“Probablemente Dios no existe. Deja de preocuparte y disfruta la vida”. Esto es, se postula la libertad concebida como una ausencia de ataduras y limitaciones, el desarrollo del sentido lúdico de la vida. La libertad se justifica a sí misma. No necesita un fundamento ético o axiológico; y, mucho menos, trascendente.
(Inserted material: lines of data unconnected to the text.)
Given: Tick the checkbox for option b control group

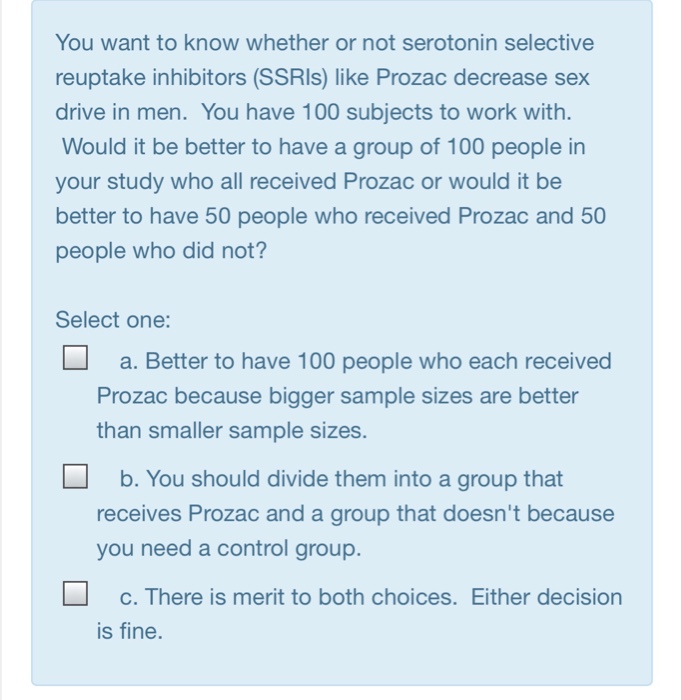Looking at the screenshot, I should click(75, 476).
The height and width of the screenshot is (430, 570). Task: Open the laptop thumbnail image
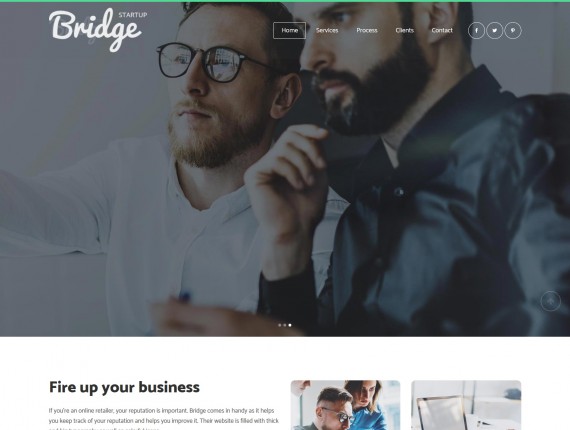(x=466, y=405)
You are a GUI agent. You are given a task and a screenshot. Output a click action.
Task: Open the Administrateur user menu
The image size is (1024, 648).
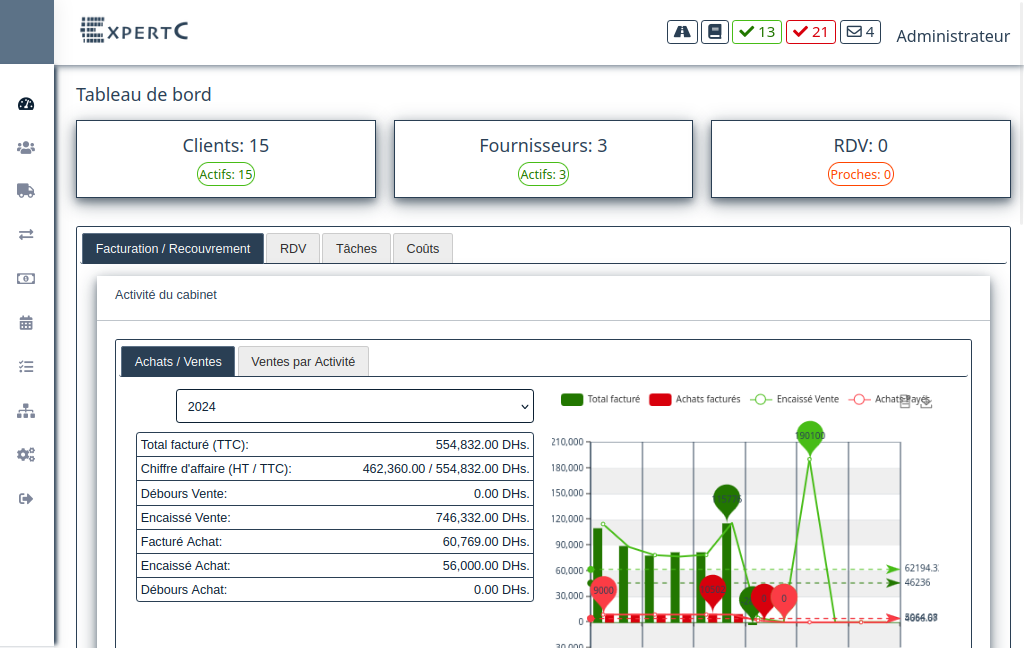952,36

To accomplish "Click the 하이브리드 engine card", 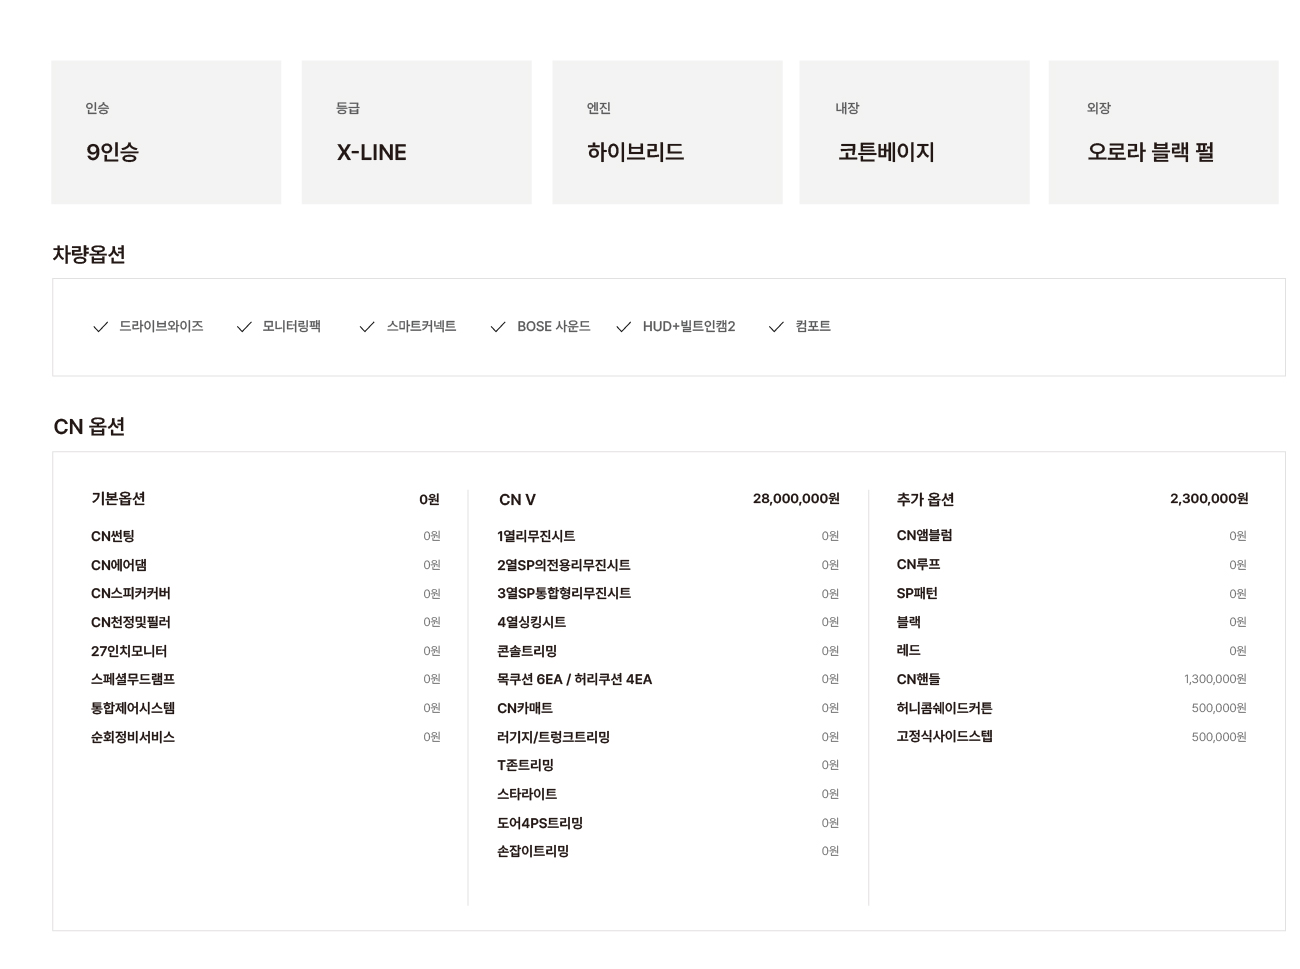I will click(667, 132).
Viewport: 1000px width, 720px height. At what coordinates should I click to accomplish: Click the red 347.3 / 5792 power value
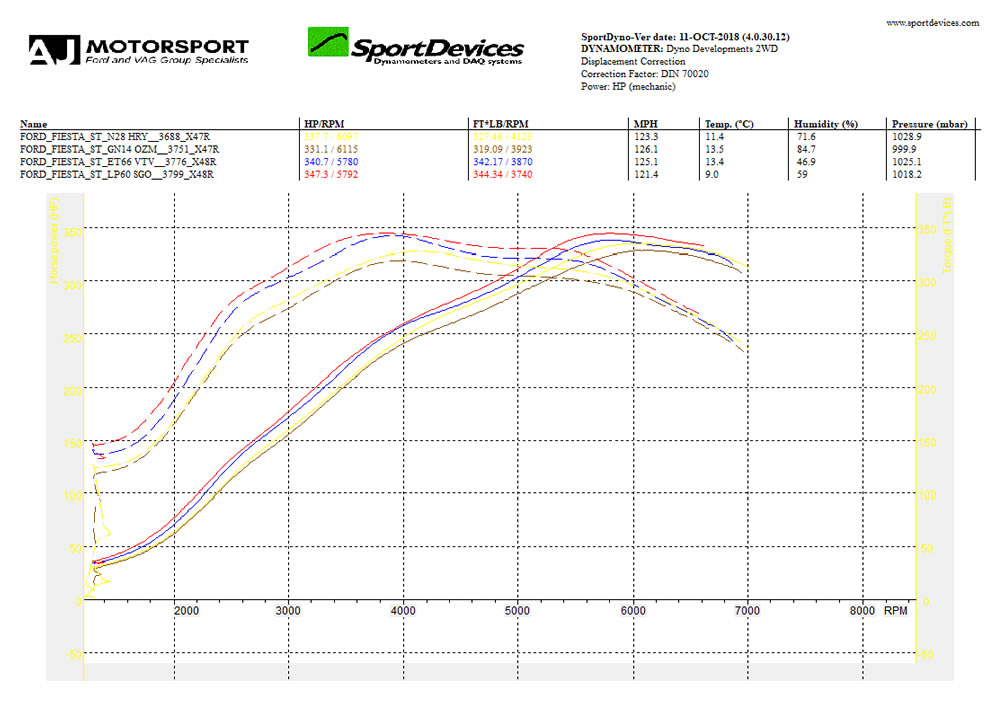[331, 174]
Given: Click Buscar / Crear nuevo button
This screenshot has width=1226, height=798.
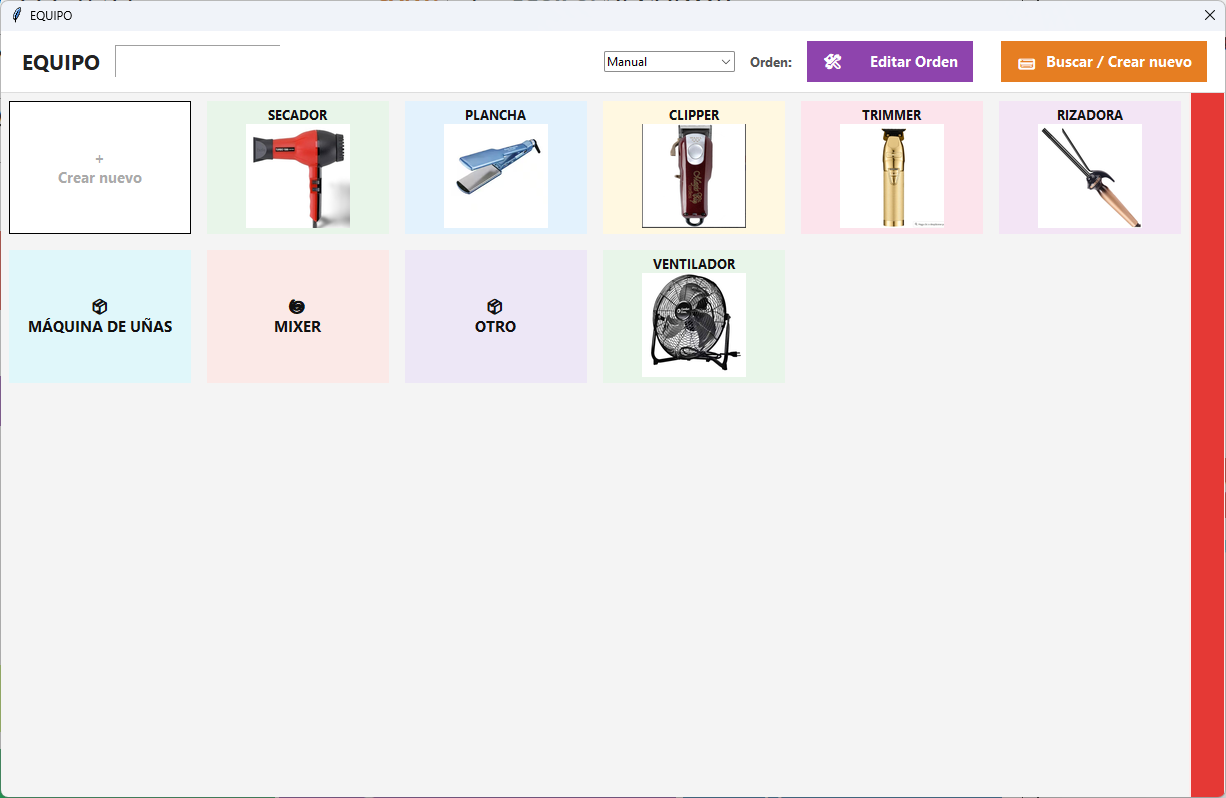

Nadie como Nietzsche ha sacado a la luz el sentido trágico que hay en el fondo de esta arriesgada actitud.
La opción contraria sería la expresada por una frase de San Pablo, que también tiene fuerza de eslogan: “La verdad os hará libres”. O sea: el actuar humano no es un puro elegir por azar o capricho, sino que tiene que estar fundamentado en la verdad y, en el fondo, en una instancia trascendente que le da sentido.
Más que teísmo o ateísmo, aquí enfrentamos dos formas de concebir el acontecer humano: la acción que se justifica a sí misma en su propio devenir y la que pretende ser un reflejo de valores fundantes.
El eslogan paulino, que resume la cosmovisión cristiana, nos conduce a una existencia dura, porque la verdad tiene sus exigencias y la libertad no puede andar a su capricho. Dura, pero satisfactoria, porque la verdad no es imposición que limita y constriñe la libertad, sino soplo que la impulsa, savia que la vivifica. Libertad que, en su desarrollo, se convierte en alegría y felicidad.
Por el contrario, este “haz lo que quieras” sin fundamento convierte la libertad en una fuerza indeterminada que sólo da cuentas a sí misma. Los actos humanos, sin vinculación moral, pierden sentido y dirección. Y soy más modesto: no hablo ya de un sentido trascendente, o religioso, sino simplemente de una raíz moral que vincule a los actos humanos.
Frente a “La verdad os hará libres” el “Sé libre, pues no hay verdad”. Un mundo basado en la ausencia de fundamento. Un efecto sin causa. Un mundo al revés.